TASK DETAILS =
Report back every line in the data that includes the string "value".

PROVIDED ENTRIES =

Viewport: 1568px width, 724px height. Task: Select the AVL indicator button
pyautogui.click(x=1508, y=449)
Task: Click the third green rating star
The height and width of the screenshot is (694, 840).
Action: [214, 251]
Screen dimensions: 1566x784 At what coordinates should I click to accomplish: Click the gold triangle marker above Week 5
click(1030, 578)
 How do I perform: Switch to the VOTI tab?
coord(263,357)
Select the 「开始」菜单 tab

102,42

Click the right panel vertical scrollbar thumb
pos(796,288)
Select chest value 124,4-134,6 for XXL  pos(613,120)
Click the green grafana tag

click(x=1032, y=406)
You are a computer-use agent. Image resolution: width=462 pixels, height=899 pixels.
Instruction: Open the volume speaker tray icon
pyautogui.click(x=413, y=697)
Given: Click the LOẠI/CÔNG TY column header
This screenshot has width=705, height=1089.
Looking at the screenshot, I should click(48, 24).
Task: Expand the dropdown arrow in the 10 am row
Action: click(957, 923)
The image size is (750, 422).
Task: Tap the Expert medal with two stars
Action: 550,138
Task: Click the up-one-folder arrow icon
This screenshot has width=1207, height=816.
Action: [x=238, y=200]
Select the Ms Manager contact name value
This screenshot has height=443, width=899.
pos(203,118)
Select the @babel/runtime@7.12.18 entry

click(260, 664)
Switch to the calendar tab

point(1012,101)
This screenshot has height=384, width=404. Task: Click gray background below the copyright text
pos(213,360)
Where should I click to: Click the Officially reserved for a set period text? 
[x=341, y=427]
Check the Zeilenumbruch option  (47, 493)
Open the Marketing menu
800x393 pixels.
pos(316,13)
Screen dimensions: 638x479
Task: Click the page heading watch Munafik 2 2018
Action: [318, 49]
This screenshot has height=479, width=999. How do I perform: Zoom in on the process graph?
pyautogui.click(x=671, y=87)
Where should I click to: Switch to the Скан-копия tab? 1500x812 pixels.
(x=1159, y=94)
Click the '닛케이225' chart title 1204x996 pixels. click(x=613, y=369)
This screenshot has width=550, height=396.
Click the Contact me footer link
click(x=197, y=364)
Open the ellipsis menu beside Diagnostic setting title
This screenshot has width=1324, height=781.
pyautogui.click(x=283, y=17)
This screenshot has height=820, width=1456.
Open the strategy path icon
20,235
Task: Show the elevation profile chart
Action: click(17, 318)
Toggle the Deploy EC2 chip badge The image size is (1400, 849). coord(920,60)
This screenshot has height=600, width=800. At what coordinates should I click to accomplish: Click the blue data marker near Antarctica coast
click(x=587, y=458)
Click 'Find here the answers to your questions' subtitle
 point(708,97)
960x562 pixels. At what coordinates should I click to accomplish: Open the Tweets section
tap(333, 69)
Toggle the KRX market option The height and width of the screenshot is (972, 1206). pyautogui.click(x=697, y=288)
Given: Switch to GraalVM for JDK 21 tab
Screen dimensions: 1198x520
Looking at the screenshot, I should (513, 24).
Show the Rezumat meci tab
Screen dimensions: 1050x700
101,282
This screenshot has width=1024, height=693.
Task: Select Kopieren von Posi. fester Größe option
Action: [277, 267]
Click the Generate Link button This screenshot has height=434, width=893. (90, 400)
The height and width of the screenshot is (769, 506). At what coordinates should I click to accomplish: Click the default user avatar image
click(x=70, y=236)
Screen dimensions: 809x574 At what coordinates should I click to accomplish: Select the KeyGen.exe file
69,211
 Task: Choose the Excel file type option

RESPONSE AREA =
Select chest value 124,4-134,6 for XXL  pos(613,120)
Select the Ms Manager contact name value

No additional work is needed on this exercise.